• **Task directions**:
Please reproduce every one of the records below word for word.
-------- Input data --------
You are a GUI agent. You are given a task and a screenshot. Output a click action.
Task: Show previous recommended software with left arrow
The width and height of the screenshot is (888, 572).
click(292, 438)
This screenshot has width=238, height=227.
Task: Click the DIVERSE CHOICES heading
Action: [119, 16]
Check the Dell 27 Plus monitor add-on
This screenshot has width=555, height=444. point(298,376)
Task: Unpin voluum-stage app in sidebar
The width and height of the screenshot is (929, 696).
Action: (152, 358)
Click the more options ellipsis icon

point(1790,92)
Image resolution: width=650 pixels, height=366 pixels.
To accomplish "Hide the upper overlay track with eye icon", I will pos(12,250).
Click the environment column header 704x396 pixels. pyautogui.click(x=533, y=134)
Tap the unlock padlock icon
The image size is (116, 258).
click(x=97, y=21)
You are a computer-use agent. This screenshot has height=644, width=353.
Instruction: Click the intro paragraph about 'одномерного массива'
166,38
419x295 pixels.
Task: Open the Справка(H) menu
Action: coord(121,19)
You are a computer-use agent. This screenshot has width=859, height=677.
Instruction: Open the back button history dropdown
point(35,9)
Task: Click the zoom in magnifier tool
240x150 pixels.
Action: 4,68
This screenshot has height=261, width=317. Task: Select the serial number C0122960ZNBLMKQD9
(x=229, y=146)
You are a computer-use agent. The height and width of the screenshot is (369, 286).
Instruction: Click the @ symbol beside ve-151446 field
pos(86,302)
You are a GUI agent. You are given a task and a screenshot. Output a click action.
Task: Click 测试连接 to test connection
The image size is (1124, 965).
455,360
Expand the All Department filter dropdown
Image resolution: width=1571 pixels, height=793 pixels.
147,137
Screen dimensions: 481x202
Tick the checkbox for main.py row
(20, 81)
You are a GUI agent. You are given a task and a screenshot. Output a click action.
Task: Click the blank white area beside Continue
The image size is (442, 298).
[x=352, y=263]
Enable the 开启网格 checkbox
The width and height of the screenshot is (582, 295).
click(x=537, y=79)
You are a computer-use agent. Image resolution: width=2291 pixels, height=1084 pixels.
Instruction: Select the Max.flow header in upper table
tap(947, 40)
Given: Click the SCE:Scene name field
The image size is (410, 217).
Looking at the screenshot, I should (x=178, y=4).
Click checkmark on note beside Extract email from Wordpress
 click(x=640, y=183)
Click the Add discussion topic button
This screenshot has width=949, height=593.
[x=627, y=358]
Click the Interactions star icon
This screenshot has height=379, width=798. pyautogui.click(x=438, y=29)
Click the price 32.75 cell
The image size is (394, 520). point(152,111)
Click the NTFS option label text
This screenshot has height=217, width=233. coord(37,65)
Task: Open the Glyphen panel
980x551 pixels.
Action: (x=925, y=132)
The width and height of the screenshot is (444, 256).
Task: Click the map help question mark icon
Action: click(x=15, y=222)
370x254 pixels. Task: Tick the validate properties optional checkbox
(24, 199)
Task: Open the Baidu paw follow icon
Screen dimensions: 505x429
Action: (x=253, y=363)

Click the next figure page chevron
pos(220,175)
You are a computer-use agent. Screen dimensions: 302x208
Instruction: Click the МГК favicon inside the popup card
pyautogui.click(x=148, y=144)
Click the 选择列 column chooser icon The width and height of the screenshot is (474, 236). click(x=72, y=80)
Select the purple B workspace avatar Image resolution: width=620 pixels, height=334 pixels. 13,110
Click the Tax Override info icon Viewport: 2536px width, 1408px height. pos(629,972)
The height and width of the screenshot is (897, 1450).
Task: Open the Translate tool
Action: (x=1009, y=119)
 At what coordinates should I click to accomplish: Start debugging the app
--------
• **Complete answer**:
You are a GUI agent. You are given a task and a screenshot. Output a click action.
Task: Show previous recommended software with left arrow
The width and height of the screenshot is (888, 572).
click(292, 438)
This screenshot has width=238, height=227.
Task: Click the DIVERSE CHOICES heading
Action: [119, 16]
Check the Dell 27 Plus monitor add-on
This screenshot has width=555, height=444. point(298,376)
Task: Unpin voluum-stage app in sidebar
The width and height of the screenshot is (929, 696).
Action: (152, 358)
Click the more options ellipsis icon

point(1790,92)
Image resolution: width=650 pixels, height=366 pixels.
To accomplish "Hide the upper overlay track with eye icon", I will pos(12,250).
Click the environment column header 704x396 pixels. pyautogui.click(x=533, y=134)
Tap the unlock padlock icon
The image size is (116, 258).
click(x=97, y=21)
You are a computer-use agent. This screenshot has height=644, width=353.
Instruction: Click the intro paragraph about 'одномерного массива'
166,38
419x295 pixels.
Task: Open the Справка(H) menu
Action: coord(121,19)
You are a computer-use agent. This screenshot has width=859, height=677.
Instruction: Open the back button history dropdown
point(35,9)
Task: Click the zoom in magnifier tool
240x150 pixels.
Action: 4,68
This screenshot has height=261, width=317. Task: Select the serial number C0122960ZNBLMKQD9
(x=229, y=146)
You are a computer-use agent. The height and width of the screenshot is (369, 286).
Instruction: Click the @ symbol beside ve-151446 field
pos(86,302)
You are a GUI agent. You are given a task and a screenshot. Output a click action.
Task: Click 测试连接 to test connection
The image size is (1124, 965).
455,360
Expand the All Department filter dropdown
Image resolution: width=1571 pixels, height=793 pixels.
147,137
Screen dimensions: 481x202
Tick the checkbox for main.py row
(20, 81)
You are a GUI agent. You are given a task and a screenshot. Output a click action.
Task: Click the blank white area beside Continue
The image size is (442, 298).
[x=352, y=263]
Enable the 开启网格 checkbox
The width and height of the screenshot is (582, 295).
click(x=537, y=79)
You are a computer-use agent. Image resolution: width=2291 pixels, height=1084 pixels.
Instruction: Select the Max.flow header in upper table
tap(947, 40)
Given: Click the SCE:Scene name field
The image size is (410, 217).
Looking at the screenshot, I should (x=178, y=4).
Click checkmark on note beside Extract email from Wordpress
 click(x=640, y=183)
Click the Add discussion topic button
This screenshot has width=949, height=593.
[x=627, y=358]
Click the Interactions star icon
This screenshot has height=379, width=798. pyautogui.click(x=438, y=29)
Click the price 32.75 cell
The image size is (394, 520). point(152,111)
Click the NTFS option label text
This screenshot has height=217, width=233. coord(37,65)
Task: Open the Glyphen panel
980x551 pixels.
Action: (x=925, y=132)
The width and height of the screenshot is (444, 256).
Task: Click the map help question mark icon
Action: click(x=15, y=222)
370x254 pixels. Task: Tick the validate properties optional checkbox
(24, 199)
Task: Open the Baidu paw follow icon
Screen dimensions: 505x429
Action: (x=253, y=363)

Click the next figure page chevron
pos(220,175)
You are a computer-use agent. Screen dimensions: 302x208
Instruction: Click the МГК favicon inside the popup card
pyautogui.click(x=148, y=144)
Click the 选择列 column chooser icon The width and height of the screenshot is (474, 236). click(x=72, y=80)
Select the purple B workspace avatar Image resolution: width=620 pixels, height=334 pixels. 13,110
Click the Tax Override info icon Viewport: 2536px width, 1408px height. pos(629,972)
The height and width of the screenshot is (897, 1450).
Task: Open the Translate tool
Action: (x=1009, y=119)
 At what coordinates should I click to accomplish: Start debugging the app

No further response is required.